With over 24 million square feet of commercial office space currently under development, Dubai has been ranked a close second in the world in terms of office real estate construction activity by Colliers International.
Colliers International is one of the top three global property service consultants.
According to its mid-year Global Office Real Estate review, which assesses the worldwide commercial property markets in 50 countries, only Moscow ranks higher with the Russian capital boasting an estimated 26.90 million sq ft of ongoing commercial property construction.
John Davis, CEO, Colliers International – Middle East, said: “It is no surprise to see Dubai so close to the top in terms of construction activity.
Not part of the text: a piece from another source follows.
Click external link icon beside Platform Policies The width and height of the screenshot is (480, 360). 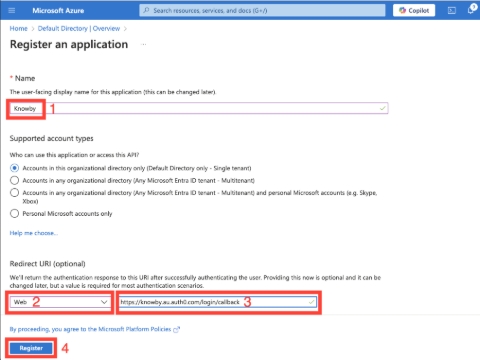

“This emirate has been making massive progress in recent years with development steaming ahead at an incredible compound annual growth rate of 42.5 per cent.
“Positioned to become the business capital of the region, Dubai has implemented a succession of world-class incentives to attract corporations, NGOs and SMEs from across the globe.”
According to the Dubai Chamber of Commerce and Industry, the emirate’s nominal GDP grew 27 per cent in 2005 – more than five times the global average.
Buoyed by massive increases in non-oil dependant industries, Dubai is generating strong demand for commercial office space.
“Dubai currently boasts 14 million sq ft of available primary and secondary grade office space within its established Central Business Districts (CBDs), a relatively small amount considering the rapid influx of foreign business and the development of indigenous entities currently being undertaken here,” added Davis.“Supply is not meeting demand and developers are feverishly trying to correct the market.”
According to the report, Asia’s commercial construction is also thriving. China’s ongoing economic boom was evident with Beijing and Shanghai placed third and fourth in the global rankings with 23.58 million sq ft and 21.61 million sq ft respectively of office space under construction.